Principle:Mage ai Mage ai Batch Export
| Knowledge Sources | |
|---|---|
| Domains | Data_Integration, ETL, Batch_Processing |
| Last Updated | 2026-02-09 00:00 GMT |
Overview
An abstract batch export mechanism that provides the extension point for destination connectors to write accumulated records to their target storage system.
Description
Batch Export is the core abstraction for destination data loading. After records are validated and accumulated by the ingestion loop, they are passed as a batch to the export layer. The Mage framework defines this as an abstract method that each destination connector must implement with target-specific logic: INSERT/UPDATE/UPSERT operations for databases, API calls for cloud services, or file writes for storage targets. Error handling is per-stream, allowing successful streams to commit even if others fail.
Usage
Every destination connector must implement the batch export interface.
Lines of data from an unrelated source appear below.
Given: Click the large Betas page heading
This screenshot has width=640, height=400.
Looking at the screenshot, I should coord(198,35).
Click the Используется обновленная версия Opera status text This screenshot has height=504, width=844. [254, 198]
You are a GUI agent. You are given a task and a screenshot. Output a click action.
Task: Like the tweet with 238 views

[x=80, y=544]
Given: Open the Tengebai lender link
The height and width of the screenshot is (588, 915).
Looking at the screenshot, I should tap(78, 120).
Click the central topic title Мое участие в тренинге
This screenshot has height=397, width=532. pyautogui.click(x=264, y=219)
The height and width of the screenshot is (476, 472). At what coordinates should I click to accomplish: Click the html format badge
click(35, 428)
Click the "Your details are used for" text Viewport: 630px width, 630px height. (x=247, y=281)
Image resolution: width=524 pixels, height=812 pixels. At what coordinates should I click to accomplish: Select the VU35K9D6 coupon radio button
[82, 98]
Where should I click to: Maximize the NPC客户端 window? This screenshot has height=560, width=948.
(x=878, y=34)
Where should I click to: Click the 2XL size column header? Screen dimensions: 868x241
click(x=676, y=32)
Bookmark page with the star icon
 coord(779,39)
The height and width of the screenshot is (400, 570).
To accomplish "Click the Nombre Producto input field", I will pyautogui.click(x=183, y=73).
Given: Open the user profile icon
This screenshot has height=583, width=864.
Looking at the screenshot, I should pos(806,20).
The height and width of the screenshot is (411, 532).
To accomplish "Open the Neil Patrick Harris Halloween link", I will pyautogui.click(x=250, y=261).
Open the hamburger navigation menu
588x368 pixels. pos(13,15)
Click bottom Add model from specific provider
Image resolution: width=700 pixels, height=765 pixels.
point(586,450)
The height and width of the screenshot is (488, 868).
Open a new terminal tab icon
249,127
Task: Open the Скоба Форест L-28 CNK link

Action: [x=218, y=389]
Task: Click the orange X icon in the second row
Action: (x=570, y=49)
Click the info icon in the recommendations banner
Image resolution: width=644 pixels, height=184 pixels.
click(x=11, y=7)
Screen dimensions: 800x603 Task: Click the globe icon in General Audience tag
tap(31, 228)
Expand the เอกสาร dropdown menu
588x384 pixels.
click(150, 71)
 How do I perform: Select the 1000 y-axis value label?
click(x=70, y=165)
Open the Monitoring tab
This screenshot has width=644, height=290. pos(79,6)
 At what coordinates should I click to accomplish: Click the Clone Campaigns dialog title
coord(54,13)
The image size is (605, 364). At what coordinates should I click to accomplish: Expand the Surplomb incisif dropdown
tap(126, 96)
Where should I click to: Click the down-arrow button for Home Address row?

This is where the actual data loading logic lives: SQL INSERT statements, API POST requests, file writes, etc.
Theoretical Basis
The batch export contract:
- Receives a list of validated record dicts with schema and stream metadata
- Writes records to the target system using connector-specific logic
- Handles errors per-stream to allow partial success across multiple streams
- May perform deduplication based on key_properties
- May use unique_conflict_method (UPDATE) for upsert behavior
The framework calls export_batch_data via process_record_data, which wraps it with logging and error handling.